On December 7, at the first Greater Bay Area Medical Artificial Intelligence Conference and the 2025 KingMed Medical Big Data and Artificial Intelligence Ecology Conference, Zhong Nanshan, academician of the Chinese Academy of Engineering and director of the Guangzhou National Laboratory, pointed out that the application of artificial intelligence in medicine is not an optional question, but a mandatory one—falling behind is inevitable if we fail to keep up.

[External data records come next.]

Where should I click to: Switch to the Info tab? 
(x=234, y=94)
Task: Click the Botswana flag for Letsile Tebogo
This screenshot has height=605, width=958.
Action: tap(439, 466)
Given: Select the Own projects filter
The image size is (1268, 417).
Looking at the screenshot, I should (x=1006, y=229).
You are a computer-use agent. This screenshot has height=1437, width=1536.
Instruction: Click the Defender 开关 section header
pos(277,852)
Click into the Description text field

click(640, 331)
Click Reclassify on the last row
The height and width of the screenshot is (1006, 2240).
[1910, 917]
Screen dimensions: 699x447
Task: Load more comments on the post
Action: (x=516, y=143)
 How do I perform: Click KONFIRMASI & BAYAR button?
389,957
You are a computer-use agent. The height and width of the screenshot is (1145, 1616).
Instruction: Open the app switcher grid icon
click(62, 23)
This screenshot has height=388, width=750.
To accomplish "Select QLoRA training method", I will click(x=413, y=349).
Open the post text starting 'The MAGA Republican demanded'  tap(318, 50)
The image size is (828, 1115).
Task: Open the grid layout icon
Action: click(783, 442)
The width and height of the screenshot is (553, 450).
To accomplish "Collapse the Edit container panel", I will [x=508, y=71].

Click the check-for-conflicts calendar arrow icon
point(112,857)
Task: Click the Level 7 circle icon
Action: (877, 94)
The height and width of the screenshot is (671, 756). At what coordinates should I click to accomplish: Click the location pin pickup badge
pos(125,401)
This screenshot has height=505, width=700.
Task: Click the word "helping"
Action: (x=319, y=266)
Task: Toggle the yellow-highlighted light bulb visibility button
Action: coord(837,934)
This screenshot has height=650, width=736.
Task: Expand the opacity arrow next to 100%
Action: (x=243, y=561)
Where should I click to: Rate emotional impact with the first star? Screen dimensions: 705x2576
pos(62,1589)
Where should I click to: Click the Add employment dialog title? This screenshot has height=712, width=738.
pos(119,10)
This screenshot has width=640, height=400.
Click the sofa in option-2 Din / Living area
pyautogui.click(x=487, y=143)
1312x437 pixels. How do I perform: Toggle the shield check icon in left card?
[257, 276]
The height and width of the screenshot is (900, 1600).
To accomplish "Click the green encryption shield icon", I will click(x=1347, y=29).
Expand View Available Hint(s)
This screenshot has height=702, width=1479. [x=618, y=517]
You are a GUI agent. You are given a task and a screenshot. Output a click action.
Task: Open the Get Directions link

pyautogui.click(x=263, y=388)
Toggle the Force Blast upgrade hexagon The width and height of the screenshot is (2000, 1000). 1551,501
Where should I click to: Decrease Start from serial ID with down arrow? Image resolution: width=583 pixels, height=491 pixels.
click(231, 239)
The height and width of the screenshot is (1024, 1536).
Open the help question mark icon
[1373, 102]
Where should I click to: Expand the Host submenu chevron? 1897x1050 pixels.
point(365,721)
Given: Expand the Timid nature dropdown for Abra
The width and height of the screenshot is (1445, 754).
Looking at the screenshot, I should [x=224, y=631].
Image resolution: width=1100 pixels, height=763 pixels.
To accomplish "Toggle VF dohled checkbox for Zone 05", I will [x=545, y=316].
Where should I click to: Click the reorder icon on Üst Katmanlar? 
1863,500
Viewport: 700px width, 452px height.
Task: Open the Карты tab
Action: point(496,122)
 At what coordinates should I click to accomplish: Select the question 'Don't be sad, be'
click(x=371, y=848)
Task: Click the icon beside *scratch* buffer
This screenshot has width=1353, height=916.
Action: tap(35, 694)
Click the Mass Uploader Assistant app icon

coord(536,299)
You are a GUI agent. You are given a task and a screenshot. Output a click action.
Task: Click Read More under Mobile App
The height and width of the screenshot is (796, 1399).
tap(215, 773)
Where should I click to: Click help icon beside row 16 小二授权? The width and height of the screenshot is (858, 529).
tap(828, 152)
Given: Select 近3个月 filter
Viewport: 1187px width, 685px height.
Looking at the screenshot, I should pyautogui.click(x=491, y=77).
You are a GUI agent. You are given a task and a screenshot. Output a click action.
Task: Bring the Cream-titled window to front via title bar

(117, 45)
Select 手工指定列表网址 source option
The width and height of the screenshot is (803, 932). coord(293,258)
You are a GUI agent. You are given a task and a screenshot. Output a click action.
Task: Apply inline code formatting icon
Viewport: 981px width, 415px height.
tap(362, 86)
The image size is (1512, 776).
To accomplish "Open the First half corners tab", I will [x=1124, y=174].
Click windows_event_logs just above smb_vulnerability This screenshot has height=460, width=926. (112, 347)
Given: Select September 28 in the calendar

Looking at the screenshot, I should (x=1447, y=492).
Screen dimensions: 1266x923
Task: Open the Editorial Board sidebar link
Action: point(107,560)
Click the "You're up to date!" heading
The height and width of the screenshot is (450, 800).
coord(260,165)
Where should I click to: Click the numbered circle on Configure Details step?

Currently, artificial intelligence is reshaping the industrial landscape. With massive data, rich application scenarios and rigid people’s livelihood demands, healthcare has become the most promising track for “AI+”. In November, five ministries including the National Health Commission jointly issued the Implementation Opinions on Promoting and Regulating the Application and Development of “Artificial Intelligence + Medical and Health”, which has pressed the “fast-forward button” for medical AI to move from technological exploration to clinical application.
Multi-Party Sharing Activates Medical Data
Having been engaged in medical clinical and scientific research for 65 years, Zhong Nanshan said that he is still a “primary school student” learning about the application of AI in medicine, but has already felt its importance through years of clinical and scientific research practice. He stated, “In the next decade, if we cannot integrate AI well into our work, we will fall behind soon.”
How can medicine deeply integrate with AI? This Greater Bay Area conference has provided the key to answering this question.
Zhong Nanshan pays special attention to AI’s potential in promoting the sinking of high-quality medical resources. He pointed out that medical resources in China are unevenly distributed, and grassroots doctors often require years of training to become proficient. Artificial intelligence can quickly transmit the diagnosis and treatment experience of high-level medical institutions to grassroots levels, shorten the learning cycle of grassroots doctors, and improve the overall diagnosis and treatment level.
AI training relies on high-quality and massive data, but currently, medical data is scattered and lacks unified standards. In recent years, calls for “strengthening multi-party collaboration” have grown louder.
Zhong Nanshan pointed out that data can only become truly useful big data when it is “activated”—that is, circulated across institutions and used for clinical purposes. He called for promoting data sharing through institutional coordination and multi-party collaboration to truly solve clinical problems.
At the conference, KingMed Diagnostics officially launched the country’s first trusted data space for the medical testing industry, which is one of the first 63 trusted data space pilots launched by the National Data Administration this year. Relying on over 3 billion medical testing big data samples, KingMed Diagnostics has developed more than 50 data products and jointly practiced over 10 high-value data circulation models covering clinical medicine, pharmaceuticals, public health and other fields, providing a communication platform for enterprises with data circulation needs.
Meanwhile, KingMed Diagnostics signed cooperation agreements with 18 ecological partners at the conference and released a series of innovative AI and big data products.

Data Intelligence Reshaping the Entire Diagnosis and Treatment Process
Today, big data-driven artificial intelligence is being embedded in all links of medical diagnosis and treatment.
In the diagnosis and screening stage, KingMed Diagnostics has developed the large model “Yujian Yiyan” and the intelligent agent “Xiaoyu Yi”, which have served more than 370,000 clinicians and interpreted reports 7.39 million times. In collaboration with Huawei, Tencent, the First Affiliated Hospital of Guangzhou Medical University and other institutions, it has developed specialized disease-assisted diagnosis large models such as cervical cancer cell pathology AI and pathological gene multi-modal large model DeepGEM, improving clinical diagnosis efficiency.
To promote resource integration among medical institutions at different levels, Zhang Kang, academician of the European Academy of Sciences and vice dean of the Faculty of Medicine at Macau University of Science and Technology, introduced that his team is exploring the construction of an intelligent medical system in a community with a population of 500,000. The system integrates patients’ examination results, medical history and other information in advance, enabling doctors to accurately grasp the patient’s condition upon consultation and improving diagnosis and treatment efficiency. For patients, they can also obtain the best treatment in the shortest time and at the lowest cost.

In the field of biomedical research, big data is also reshaping research ideas.
Li Yixue, director of the Guangdong-Hong Kong-Macao Greater Bay Area Bioinformatics Center of Guangzhou National Laboratory, pointed out that China’s bio-data science field currently faces problems such as lack of high-quality usable data resources, high thresholds for algorithm innovation and tool integration, and difficulty in building a full-chain analysis system, making it difficult to meet the needs of personalized rapid modeling and accurate big data analysis.

To address this, the center has developed a biomedical big data operating system integrating data, algorithms, applications and computing power. Supported by AI and large models, researchers can complete code writing and debugging, analysis process development and other work through a “dialogue mode”, which not only liberates researchers from tedious work, but also empowers data-intensive scientific research and accelerates the production of high-quality scientific research results.